# Ghost Walks in York?



## Bungle73 (May 16, 2011)

I'm on holiday right now in York.  Now I love a good ghost story so I've just done the Ghost Hunt ghost walk. While it was ok, I would have preferred more ghosts and less theatrics.  Do the other ghost walks tell more or less the same stories, as if they don't I might try the Ghost Trail one, because it meets practically right opposite my hotel at the Minster.

The Ghost Hunt is no. 1 on Trip Advisor, which is why I chose it, but it really wasn't as good as I thought it would be.


----------



## Maurice Picarda (May 16, 2011)

Bungle73 said:


> more ghosts and less theatrics. .



Are you saying that you wanted real ghosts, but instead you were fobbed off with people pretending to be ghosts and other such tricks?


----------



## Bungle73 (May 16, 2011)

Maurice Picarda said:


> Are you saying that you wanted real ghosts, but instead you were fobbed off with people pretending to be ghosts and other such tricks?


 
LOL. No I wanted more ghost stories, but the guide spent most of the time doing "amusing" things with the audience.


----------



## CyberRose (May 16, 2011)

We went to a pretty entertaining one a few years ago, altho probably falls under the 'more theatrical' category (not sure there is any other category tho!)

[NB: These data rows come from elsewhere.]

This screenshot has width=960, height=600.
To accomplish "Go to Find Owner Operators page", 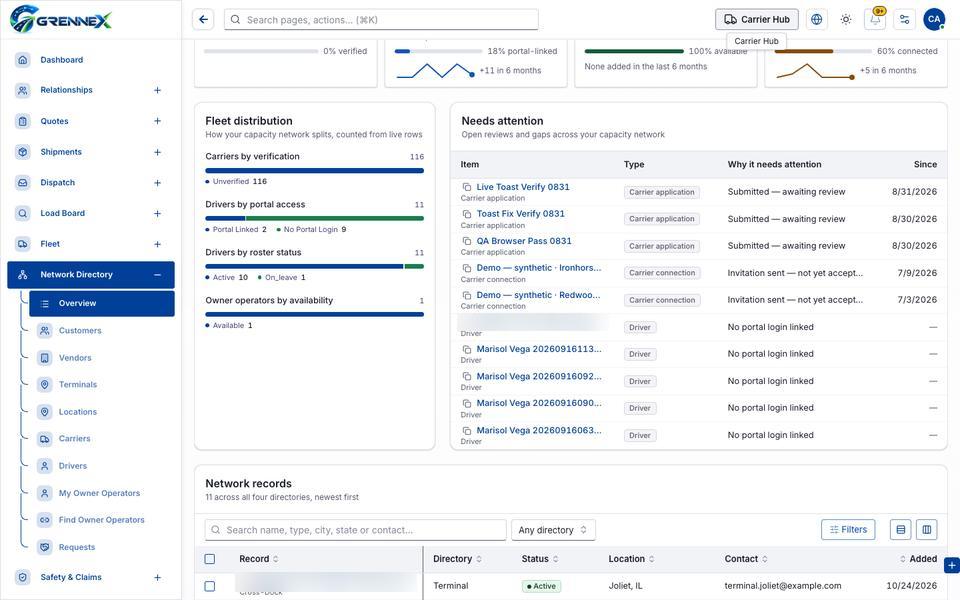I will (101, 520).
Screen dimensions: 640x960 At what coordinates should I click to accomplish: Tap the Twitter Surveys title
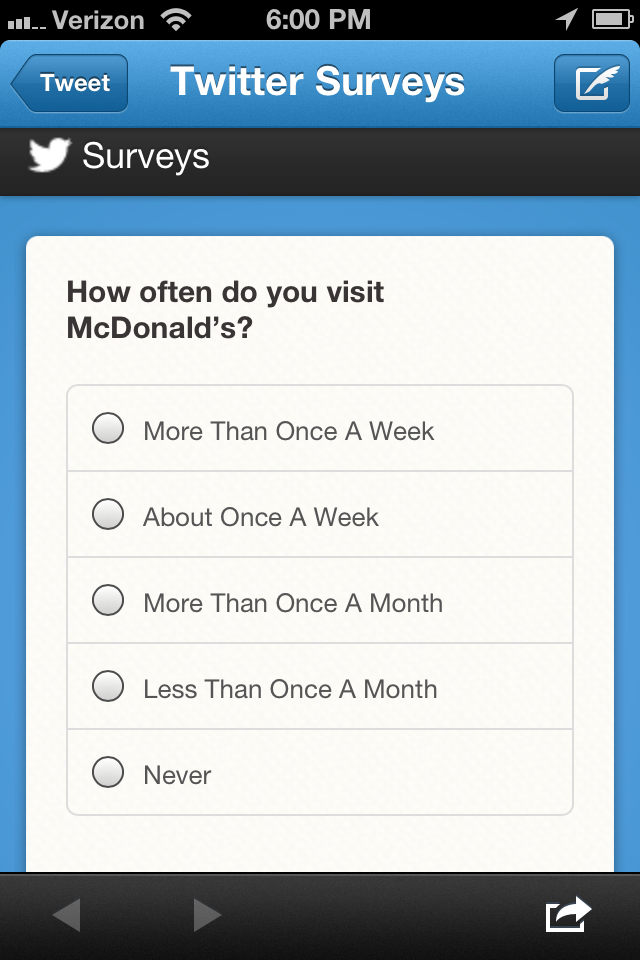pyautogui.click(x=318, y=83)
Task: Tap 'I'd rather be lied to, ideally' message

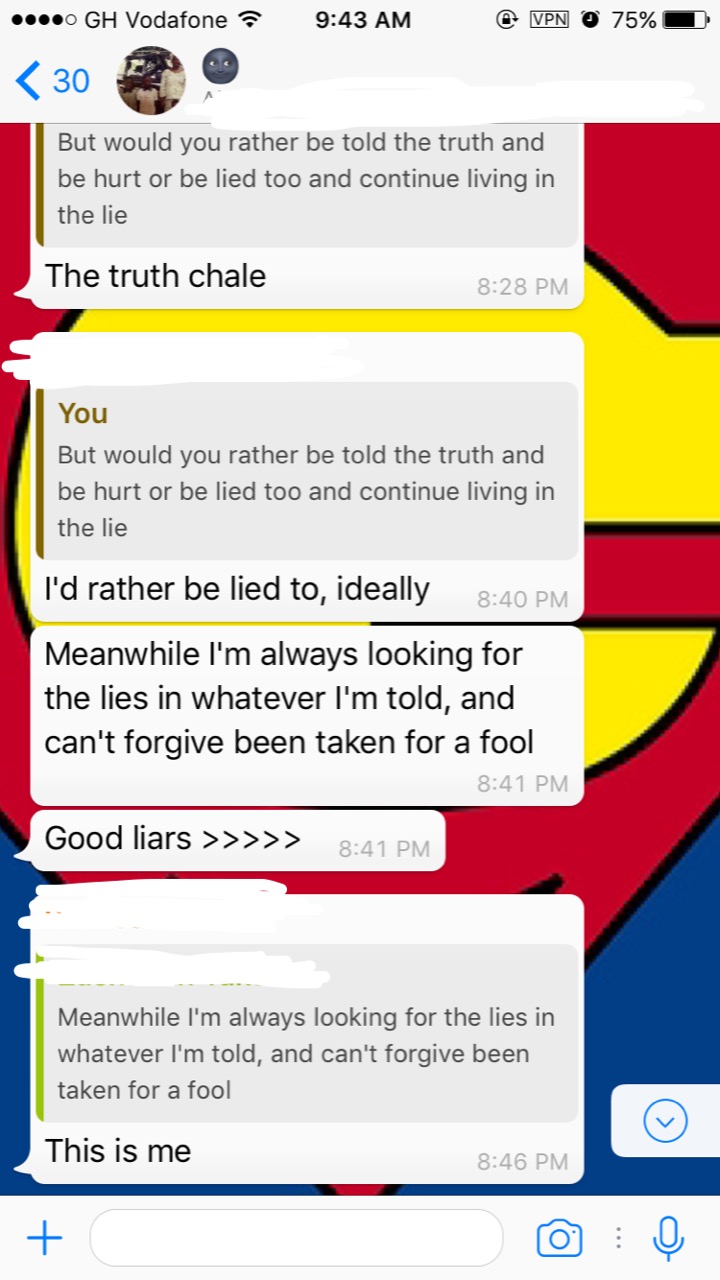Action: (237, 589)
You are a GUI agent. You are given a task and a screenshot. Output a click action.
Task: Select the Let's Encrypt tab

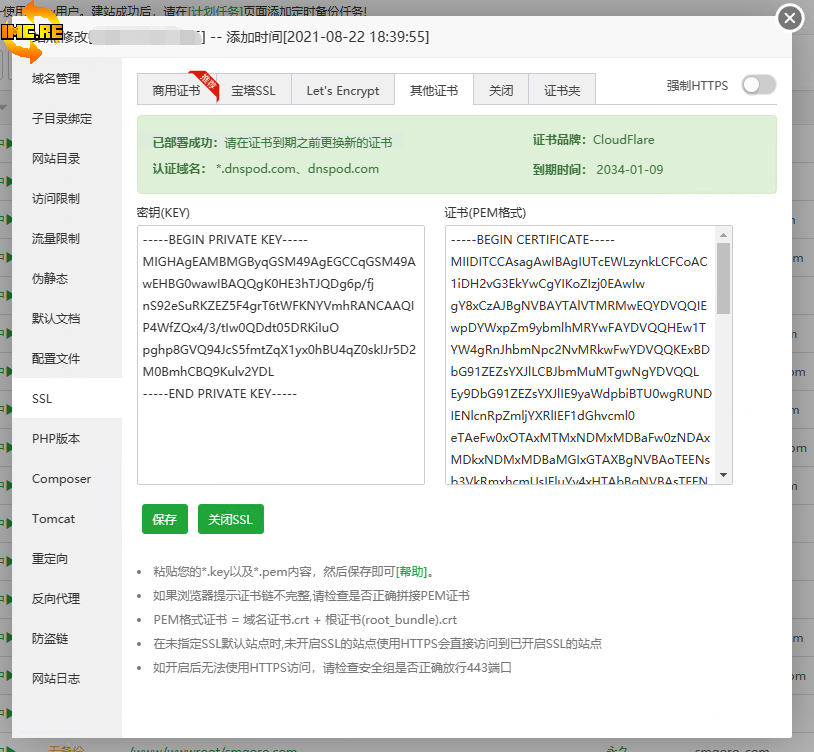click(342, 91)
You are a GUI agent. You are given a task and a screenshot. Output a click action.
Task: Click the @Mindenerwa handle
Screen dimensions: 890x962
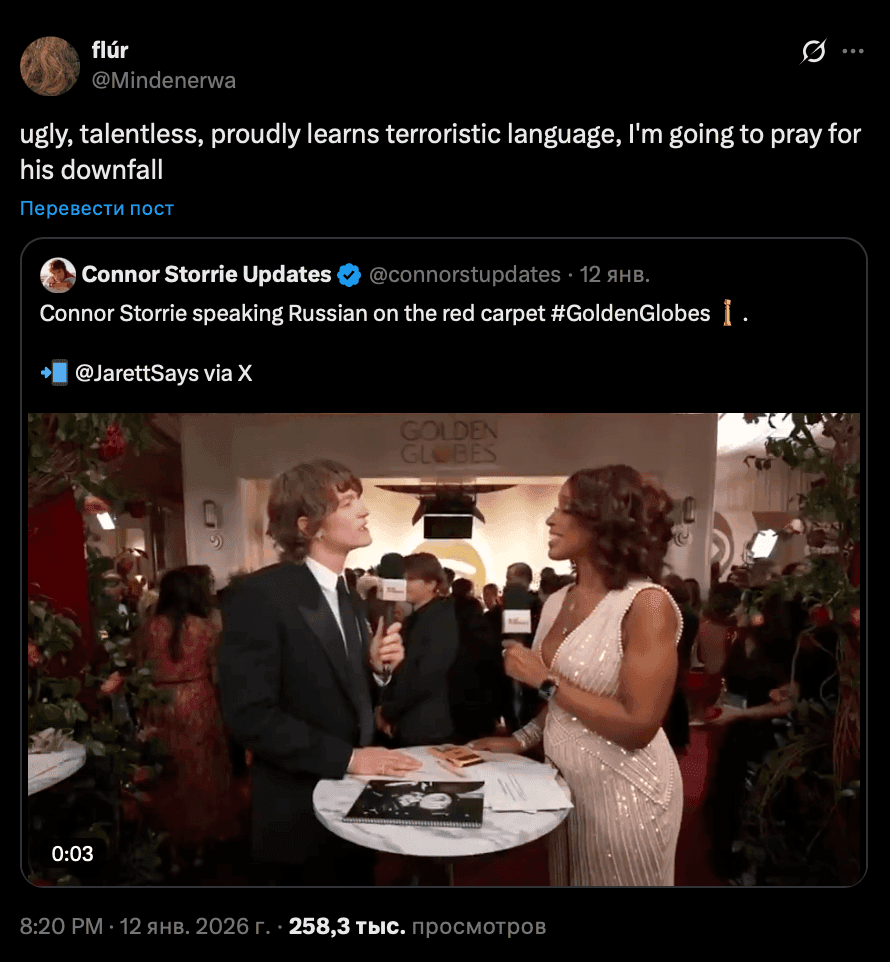point(164,81)
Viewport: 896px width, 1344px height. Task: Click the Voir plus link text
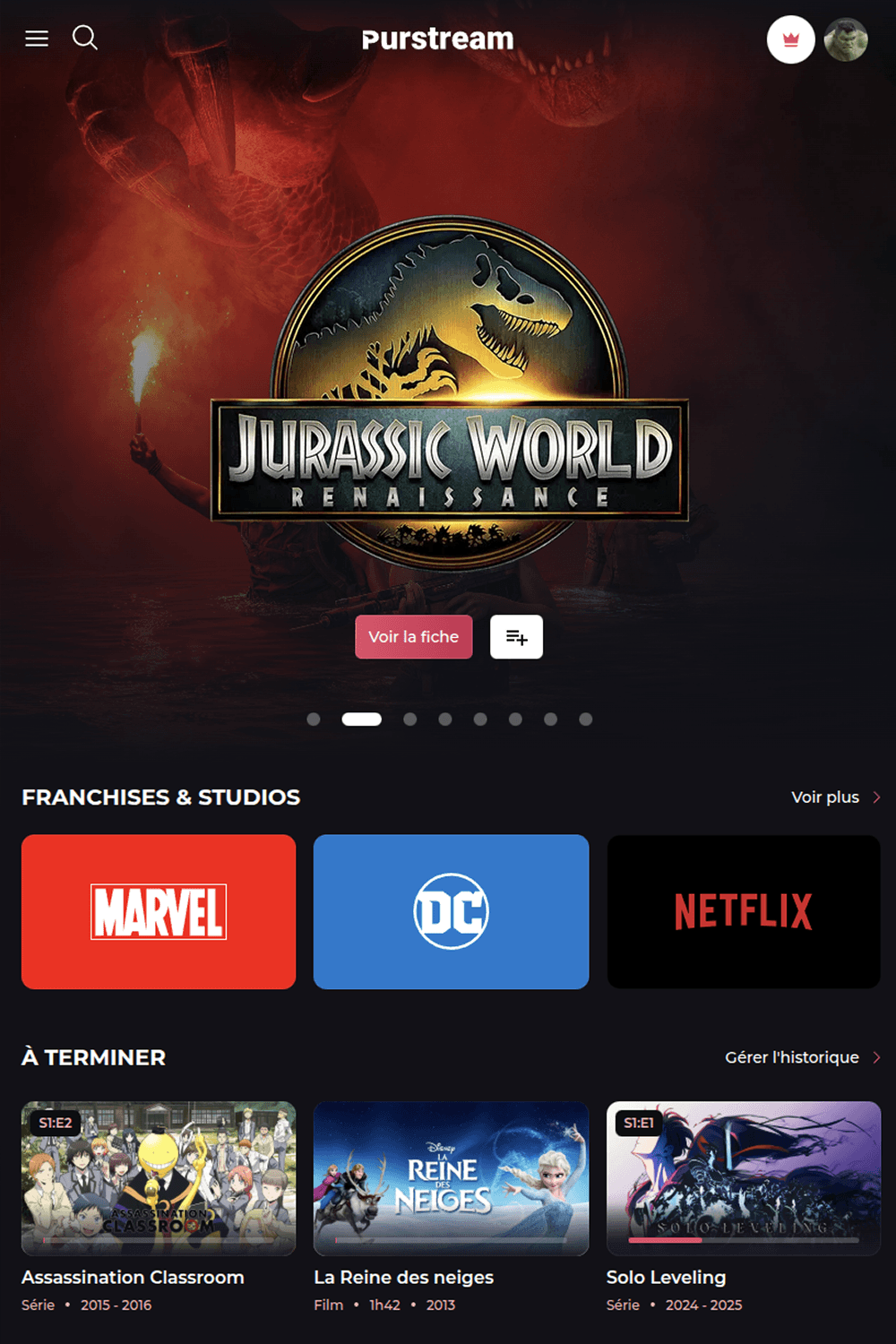(x=825, y=797)
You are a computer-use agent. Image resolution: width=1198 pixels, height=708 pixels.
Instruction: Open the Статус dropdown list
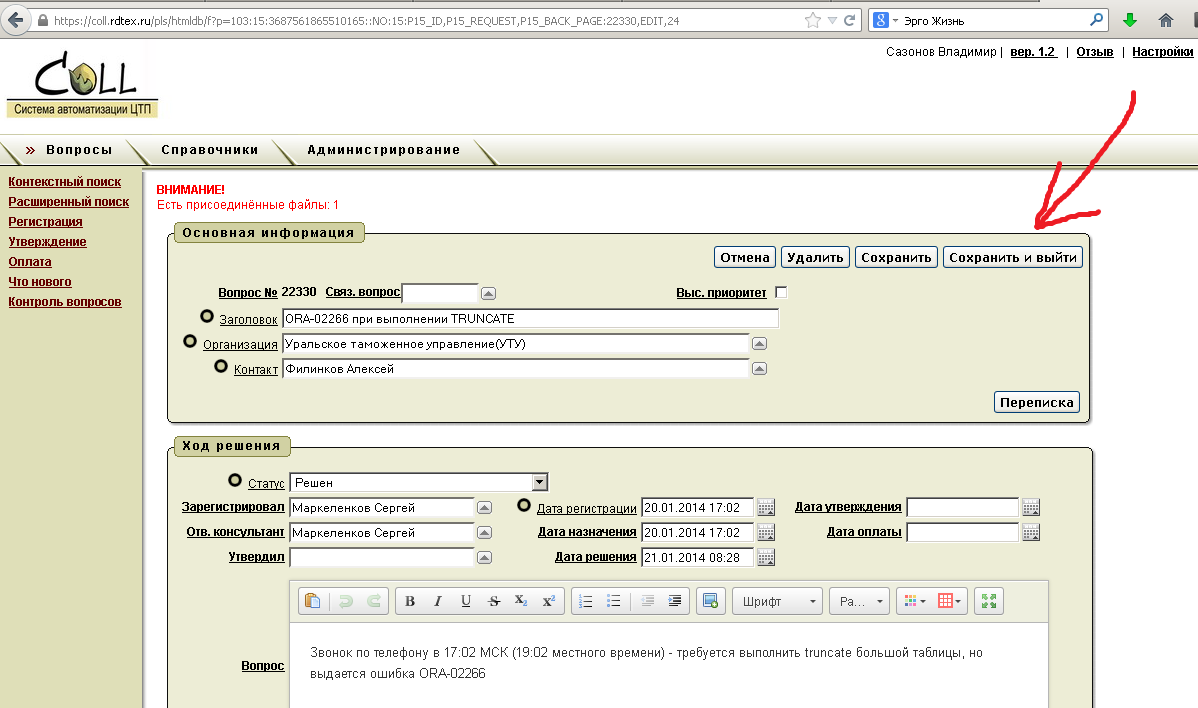540,482
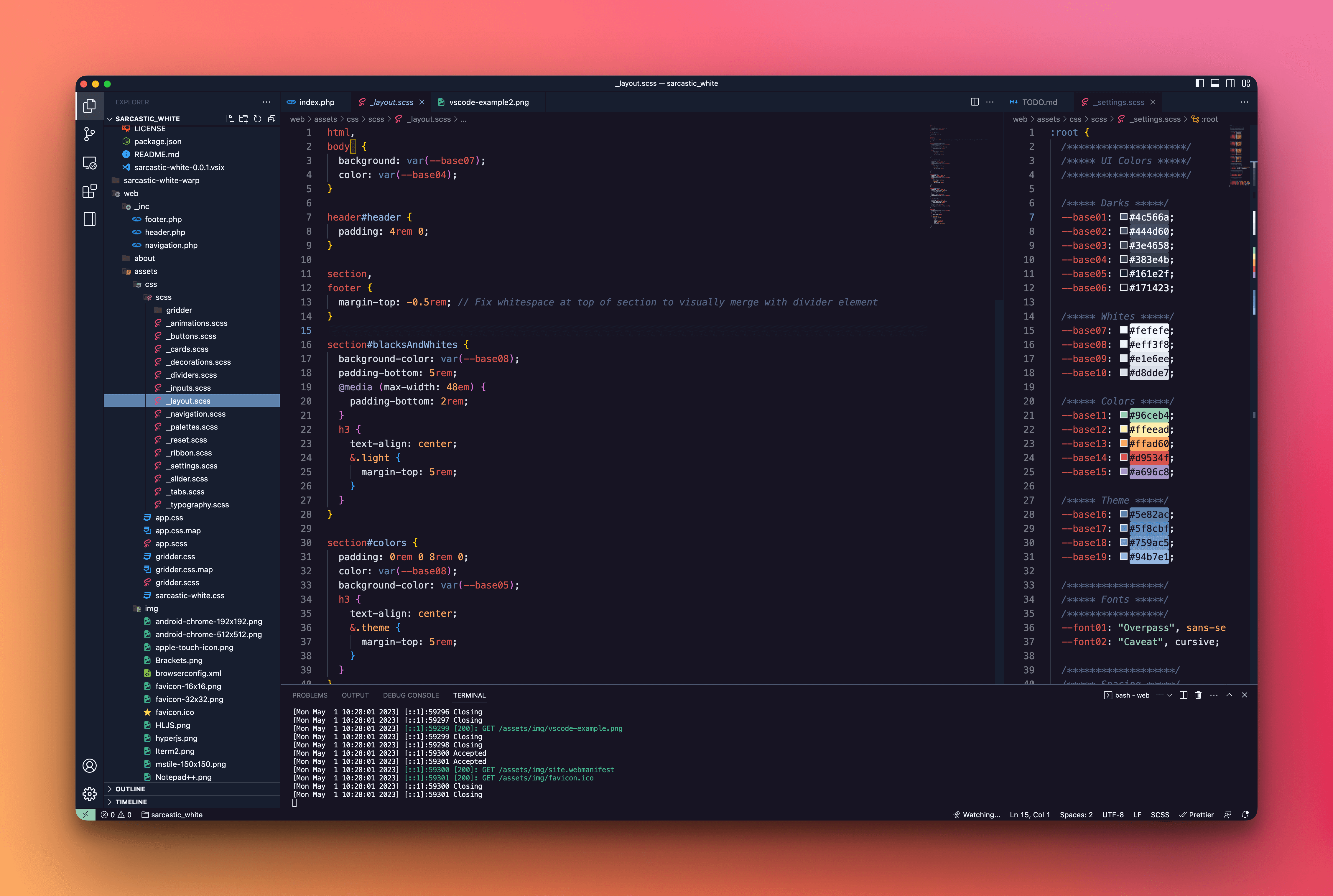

IIRC it started at the Shambles (not sure the time, maybe 7pm?)


----------



## CyberRose (May 16, 2011)

Ah, just been on Ghost Hunt's website, prob the same one I went on!


----------



## Bungle73 (May 16, 2011)

Double post.


----------



## Bungle73 (May 16, 2011)

CyberRose said:


> We went to a pretty entertaining one a few years ago, altho probably falls under the 'more theatrical' category (not sure there is any other category tho!)
> 
> IIRC it started at the Shambles (not sure the time, maybe 7pm?)


Yeah, that's the one I did this evening,


CyberRose said:


> Ah, just been on Ghost Hunt's website, prob the same one I went on!


 it is.


----------



## joustmaster (May 16, 2011)

i went on one in York once. At one point it got really foggy, and an angry lady came out of an old house and started shouting and cursing at everyone. It was really cool. Until it became clear she was nothing to do with the tour and was just cross that twice a night loads of people came wandering round the back of her house


----------



## CyberRose (May 18, 2011)

Bungle73 said:


> Yeah, that's the one I did this evening,
> 
> it is.


Did they take you to the window of a restaurant and make you pull faces at the people inside?!


----------



## Bungle73 (May 18, 2011)

CyberRose said:


> Did they take you to the window of a restaurant and make you pull faces at the people inside?!


 
Yep.  While that was mildly amusing at the time, I'm not sure what doing that's got to do with a "ghost hunt". 

Oh, and it started at 7:30.


----------



## CyberRose (May 18, 2011)

Bungle73 said:


> Yep.  While that was mildly amusing at the time, I'm not sure what doing that's got to do with a "ghost hunt".


It's supposed to be fun! Sounds like what you really need is a history tour, rather than a ghost tour? (if they exist?)


----------



## Bungle73 (May 18, 2011)

No, I wanted a ghost tour....but one that concentrated on telling tales of hauntings, like the ones London Walks do.


----------



## oryx (May 18, 2011)

I was having a look at the York local paper website in another tab when I saw your thread (I'm from there). It lists some of them here:

http://www.yorkpress.co.uk/tourism/whattosee/tourswalks/ghostwalks/

The last one sounds possibly the most like what you want (if you're still there!) - but I've never been on one as all I do when I go back to visit family and friends is drink, visit relatives and shop till I drop! Never get time to go to the museums and stuff though I always mean to......


----------



## janeb (May 18, 2011)

If you're still in York the Haunted House in Stonegate is quite good - mind I got in free when it was residents weekend earlier this year, I don't know how much is charges for real but suspect not cheap


----------



## Bungle73 (May 18, 2011)

oryx said:


> I was having a look at the York local paper website in another tab when I saw your thread (I'm from there). It lists some of them here:
> 
> http://www.yorkpress.co.uk/tourism/whattosee/tourswalks/ghostwalks/
> 
> The last one sounds possibly the most like what you want (if you're still there!) - but I've never been on one as all I do when I go back to visit family and friends is drink, visit relatives and shop till I drop! Never get time to go to the museums and stuff though I always mean to......


Thanks, but I go home tomorrow.  I also didn't want to try another one if it just told the same stories.


janeb said:


> If you're still in York the Haunted House in Stonegate is quite good - mind I got in free when it was residents weekend earlier this year, I don't know how much is charges for real but suspect not cheap


I could have got in there for free with my Yorkshire Pass, but I didn't go.  I wasn't sure it would suit a single man on his own.


----------